Your task is to reproduce exactly the lines that run from the beginning of the data through the line where "Viewport: 643px width, 390px height." appears.

Collected data
• • • •
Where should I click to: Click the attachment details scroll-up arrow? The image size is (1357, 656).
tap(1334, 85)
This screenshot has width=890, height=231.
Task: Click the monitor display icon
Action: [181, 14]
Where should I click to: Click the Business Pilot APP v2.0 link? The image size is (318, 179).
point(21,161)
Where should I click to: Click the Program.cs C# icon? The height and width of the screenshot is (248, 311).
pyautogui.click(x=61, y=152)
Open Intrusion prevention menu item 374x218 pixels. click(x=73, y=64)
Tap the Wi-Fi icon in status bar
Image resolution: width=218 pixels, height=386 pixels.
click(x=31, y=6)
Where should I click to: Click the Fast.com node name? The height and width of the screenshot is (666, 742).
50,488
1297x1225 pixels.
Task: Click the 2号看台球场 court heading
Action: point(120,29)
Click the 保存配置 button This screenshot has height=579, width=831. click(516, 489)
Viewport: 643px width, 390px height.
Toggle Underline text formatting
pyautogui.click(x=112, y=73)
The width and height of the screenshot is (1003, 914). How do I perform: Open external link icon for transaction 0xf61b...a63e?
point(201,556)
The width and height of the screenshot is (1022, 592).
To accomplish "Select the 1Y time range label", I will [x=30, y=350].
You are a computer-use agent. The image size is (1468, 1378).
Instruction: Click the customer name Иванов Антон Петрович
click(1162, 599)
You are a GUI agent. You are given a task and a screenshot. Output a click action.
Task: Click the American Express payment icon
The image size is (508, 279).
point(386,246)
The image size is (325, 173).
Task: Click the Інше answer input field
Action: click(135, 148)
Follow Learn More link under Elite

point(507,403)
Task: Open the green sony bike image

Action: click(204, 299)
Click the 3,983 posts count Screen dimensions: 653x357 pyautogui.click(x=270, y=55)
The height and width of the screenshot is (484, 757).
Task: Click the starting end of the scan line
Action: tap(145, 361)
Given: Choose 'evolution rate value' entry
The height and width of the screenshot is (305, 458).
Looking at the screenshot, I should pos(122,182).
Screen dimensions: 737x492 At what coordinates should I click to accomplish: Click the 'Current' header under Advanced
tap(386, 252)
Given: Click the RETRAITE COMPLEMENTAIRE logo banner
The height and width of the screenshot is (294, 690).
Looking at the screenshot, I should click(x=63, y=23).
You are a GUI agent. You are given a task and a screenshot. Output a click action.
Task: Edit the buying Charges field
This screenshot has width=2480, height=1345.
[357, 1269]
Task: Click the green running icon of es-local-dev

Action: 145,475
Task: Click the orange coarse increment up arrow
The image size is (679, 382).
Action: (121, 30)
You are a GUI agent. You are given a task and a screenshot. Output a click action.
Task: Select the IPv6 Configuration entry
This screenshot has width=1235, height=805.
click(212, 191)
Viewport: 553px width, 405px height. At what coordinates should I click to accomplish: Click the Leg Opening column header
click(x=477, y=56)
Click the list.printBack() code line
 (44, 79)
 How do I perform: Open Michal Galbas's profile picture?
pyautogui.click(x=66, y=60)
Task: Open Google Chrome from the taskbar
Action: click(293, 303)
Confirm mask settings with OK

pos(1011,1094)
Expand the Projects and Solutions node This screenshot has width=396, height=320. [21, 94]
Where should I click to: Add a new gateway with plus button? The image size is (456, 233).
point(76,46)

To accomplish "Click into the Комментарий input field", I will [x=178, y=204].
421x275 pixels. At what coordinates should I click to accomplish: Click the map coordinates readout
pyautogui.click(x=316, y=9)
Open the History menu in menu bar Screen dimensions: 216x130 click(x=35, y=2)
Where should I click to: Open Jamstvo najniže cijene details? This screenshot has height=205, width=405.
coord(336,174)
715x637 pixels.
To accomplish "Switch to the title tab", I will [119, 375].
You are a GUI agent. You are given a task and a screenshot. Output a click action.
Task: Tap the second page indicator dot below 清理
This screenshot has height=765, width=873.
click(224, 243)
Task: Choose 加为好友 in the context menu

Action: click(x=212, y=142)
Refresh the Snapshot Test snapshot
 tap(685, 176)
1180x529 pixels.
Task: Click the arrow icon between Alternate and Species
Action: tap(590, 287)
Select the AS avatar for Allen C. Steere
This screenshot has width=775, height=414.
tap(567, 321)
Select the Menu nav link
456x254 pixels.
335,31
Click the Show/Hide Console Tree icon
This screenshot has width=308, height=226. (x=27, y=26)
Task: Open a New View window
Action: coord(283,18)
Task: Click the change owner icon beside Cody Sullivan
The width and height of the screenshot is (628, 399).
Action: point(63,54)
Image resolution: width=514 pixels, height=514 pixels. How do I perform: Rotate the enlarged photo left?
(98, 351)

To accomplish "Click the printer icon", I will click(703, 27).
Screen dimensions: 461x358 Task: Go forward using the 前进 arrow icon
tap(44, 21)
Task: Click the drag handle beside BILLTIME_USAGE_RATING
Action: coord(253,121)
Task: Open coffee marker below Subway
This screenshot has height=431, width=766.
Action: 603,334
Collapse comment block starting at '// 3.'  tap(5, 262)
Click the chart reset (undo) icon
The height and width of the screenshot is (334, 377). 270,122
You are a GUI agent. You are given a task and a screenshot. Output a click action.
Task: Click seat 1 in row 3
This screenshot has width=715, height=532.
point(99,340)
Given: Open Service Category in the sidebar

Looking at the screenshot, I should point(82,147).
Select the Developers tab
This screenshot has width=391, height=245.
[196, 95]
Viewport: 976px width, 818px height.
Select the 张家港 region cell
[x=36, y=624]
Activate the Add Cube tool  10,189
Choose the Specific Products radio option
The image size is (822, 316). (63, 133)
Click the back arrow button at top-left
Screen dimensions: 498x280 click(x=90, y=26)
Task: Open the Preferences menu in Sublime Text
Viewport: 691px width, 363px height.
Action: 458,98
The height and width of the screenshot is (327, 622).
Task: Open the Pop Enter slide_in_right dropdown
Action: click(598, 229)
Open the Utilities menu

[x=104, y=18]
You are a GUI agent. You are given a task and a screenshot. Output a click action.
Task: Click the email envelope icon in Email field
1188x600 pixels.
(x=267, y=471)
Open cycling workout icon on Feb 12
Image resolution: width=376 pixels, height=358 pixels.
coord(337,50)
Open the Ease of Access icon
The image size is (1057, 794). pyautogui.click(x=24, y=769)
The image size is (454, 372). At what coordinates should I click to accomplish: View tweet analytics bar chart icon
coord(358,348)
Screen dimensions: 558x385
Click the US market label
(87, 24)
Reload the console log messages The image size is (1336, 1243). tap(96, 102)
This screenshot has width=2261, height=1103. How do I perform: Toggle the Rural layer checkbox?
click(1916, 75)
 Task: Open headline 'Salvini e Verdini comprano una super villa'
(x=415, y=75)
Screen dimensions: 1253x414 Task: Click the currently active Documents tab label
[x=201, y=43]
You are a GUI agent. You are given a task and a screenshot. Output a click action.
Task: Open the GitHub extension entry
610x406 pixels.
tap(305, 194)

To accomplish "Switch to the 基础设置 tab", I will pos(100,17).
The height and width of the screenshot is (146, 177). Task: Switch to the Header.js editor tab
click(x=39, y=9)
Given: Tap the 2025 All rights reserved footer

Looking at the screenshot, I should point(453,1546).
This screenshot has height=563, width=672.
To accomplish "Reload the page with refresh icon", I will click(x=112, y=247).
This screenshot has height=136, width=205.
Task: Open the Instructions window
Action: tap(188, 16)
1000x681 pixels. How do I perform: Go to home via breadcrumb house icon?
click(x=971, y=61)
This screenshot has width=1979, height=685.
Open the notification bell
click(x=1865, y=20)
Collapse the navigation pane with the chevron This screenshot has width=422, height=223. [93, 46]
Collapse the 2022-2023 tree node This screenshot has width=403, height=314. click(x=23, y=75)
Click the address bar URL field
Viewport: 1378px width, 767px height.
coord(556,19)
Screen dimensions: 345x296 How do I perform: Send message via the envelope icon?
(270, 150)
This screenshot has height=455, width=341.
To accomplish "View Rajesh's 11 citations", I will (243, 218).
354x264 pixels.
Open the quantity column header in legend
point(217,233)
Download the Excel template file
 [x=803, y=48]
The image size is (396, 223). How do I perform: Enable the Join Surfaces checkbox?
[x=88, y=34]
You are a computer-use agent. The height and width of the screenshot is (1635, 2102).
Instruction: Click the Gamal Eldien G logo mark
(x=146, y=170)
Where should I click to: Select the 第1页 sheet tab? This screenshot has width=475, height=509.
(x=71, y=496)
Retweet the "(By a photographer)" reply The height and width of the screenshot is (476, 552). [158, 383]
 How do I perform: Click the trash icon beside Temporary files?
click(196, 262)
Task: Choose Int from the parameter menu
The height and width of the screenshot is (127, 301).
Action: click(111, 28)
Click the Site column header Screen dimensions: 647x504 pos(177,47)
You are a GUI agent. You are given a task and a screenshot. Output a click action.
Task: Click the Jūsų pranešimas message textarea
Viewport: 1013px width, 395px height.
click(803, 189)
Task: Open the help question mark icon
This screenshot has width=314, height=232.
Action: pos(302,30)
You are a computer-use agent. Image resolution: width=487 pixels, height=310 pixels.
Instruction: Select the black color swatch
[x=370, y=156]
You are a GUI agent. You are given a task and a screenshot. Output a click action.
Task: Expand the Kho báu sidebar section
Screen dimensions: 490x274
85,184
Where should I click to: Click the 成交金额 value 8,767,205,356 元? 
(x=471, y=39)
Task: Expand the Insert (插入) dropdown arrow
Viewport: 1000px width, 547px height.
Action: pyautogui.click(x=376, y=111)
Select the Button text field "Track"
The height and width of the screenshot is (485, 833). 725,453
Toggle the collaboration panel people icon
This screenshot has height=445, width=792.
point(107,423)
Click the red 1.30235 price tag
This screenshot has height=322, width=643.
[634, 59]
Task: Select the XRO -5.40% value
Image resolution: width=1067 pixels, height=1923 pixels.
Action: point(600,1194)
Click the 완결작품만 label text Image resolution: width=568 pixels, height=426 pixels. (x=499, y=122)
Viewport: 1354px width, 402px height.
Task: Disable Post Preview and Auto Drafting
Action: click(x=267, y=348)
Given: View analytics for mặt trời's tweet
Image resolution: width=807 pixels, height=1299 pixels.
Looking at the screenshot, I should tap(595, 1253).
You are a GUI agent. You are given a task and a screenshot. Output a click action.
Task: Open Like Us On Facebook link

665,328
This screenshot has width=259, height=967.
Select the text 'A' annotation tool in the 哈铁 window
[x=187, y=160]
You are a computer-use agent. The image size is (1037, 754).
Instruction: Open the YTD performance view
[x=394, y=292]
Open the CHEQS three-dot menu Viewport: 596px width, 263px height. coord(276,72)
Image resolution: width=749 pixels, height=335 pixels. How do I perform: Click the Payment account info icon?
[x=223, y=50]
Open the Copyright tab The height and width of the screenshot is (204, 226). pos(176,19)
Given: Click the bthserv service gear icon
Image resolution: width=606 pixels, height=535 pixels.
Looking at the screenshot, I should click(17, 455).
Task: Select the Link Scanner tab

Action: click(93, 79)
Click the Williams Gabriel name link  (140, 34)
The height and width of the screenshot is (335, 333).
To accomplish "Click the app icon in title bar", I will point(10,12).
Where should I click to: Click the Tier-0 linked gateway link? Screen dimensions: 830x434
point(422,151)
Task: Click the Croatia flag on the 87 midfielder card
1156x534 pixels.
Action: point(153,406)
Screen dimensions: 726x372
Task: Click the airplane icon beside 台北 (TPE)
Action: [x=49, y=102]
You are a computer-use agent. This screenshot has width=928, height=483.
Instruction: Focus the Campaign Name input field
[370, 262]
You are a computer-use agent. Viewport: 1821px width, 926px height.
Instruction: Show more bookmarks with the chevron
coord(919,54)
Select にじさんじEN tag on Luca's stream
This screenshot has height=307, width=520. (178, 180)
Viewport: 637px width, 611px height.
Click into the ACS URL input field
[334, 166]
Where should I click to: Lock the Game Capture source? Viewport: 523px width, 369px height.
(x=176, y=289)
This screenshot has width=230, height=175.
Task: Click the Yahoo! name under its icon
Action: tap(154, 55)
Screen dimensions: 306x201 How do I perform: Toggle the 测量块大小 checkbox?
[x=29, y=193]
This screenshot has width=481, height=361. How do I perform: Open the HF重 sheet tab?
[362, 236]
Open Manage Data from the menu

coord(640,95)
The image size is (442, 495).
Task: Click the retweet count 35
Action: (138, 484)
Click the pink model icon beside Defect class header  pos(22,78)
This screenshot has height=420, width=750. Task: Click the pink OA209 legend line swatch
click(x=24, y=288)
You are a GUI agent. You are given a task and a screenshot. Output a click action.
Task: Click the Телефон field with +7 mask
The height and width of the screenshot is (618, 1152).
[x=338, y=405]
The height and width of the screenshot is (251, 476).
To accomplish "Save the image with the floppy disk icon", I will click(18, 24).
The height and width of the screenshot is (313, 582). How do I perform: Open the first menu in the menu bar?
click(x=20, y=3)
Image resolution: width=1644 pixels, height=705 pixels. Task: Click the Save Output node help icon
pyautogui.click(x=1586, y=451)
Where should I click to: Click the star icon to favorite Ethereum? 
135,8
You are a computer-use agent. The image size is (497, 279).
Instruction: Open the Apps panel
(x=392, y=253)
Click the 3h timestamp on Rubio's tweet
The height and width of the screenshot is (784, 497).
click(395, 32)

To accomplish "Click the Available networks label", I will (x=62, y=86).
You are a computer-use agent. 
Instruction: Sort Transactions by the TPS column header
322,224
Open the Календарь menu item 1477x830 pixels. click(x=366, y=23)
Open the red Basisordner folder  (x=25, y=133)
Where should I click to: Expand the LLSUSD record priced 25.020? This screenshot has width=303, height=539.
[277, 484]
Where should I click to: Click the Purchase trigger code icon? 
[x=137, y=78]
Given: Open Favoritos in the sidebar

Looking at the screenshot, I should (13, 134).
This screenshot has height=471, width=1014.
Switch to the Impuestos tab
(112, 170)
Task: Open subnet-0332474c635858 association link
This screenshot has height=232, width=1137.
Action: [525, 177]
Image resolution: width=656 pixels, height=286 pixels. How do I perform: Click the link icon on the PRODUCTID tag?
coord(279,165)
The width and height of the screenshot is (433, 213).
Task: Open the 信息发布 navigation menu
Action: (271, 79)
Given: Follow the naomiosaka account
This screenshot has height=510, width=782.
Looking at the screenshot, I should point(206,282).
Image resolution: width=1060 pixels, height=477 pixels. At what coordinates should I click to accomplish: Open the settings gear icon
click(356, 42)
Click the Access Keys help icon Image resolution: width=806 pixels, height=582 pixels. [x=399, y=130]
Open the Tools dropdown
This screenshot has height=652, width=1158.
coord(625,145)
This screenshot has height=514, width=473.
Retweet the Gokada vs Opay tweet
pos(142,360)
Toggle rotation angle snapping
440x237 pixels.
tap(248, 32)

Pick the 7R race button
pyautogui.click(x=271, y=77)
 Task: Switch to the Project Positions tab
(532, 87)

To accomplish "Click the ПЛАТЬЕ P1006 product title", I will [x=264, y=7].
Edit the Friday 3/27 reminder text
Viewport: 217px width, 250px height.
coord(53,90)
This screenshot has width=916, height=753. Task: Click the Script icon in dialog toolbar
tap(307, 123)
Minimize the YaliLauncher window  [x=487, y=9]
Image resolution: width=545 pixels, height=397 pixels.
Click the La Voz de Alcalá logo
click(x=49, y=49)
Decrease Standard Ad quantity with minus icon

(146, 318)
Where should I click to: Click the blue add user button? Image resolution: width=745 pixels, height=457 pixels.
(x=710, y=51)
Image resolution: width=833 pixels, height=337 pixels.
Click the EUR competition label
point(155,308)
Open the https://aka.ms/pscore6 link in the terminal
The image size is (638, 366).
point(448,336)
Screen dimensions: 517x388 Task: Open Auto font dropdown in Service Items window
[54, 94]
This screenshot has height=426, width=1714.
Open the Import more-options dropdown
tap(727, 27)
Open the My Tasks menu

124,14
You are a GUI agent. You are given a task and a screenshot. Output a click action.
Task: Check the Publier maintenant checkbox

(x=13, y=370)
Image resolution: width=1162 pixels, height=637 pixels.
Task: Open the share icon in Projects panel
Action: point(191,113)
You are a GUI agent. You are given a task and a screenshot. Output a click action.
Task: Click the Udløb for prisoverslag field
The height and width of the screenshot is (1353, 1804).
• • • •
**RESULT OF THIS TASK:**
Where should I click to: Click the attachment details scroll-up arrow? The image size is (1357, 656).
tap(1334, 85)
This screenshot has width=890, height=231.
Task: Click the monitor display icon
Action: [181, 14]
Where should I click to: Click the Business Pilot APP v2.0 link? The image size is (318, 179).
point(21,161)
Where should I click to: Click the Program.cs C# icon? The height and width of the screenshot is (248, 311).
pyautogui.click(x=61, y=152)
Open Intrusion prevention menu item 374x218 pixels. click(x=73, y=64)
Tap the Wi-Fi icon in status bar
Image resolution: width=218 pixels, height=386 pixels.
click(x=31, y=6)
Where should I click to: Click the Fast.com node name? The height and width of the screenshot is (666, 742).
50,488
1297x1225 pixels.
Task: Click the 2号看台球场 court heading
Action: point(120,29)
Click the 保存配置 button This screenshot has height=579, width=831. click(516, 489)
Viewport: 643px width, 390px height.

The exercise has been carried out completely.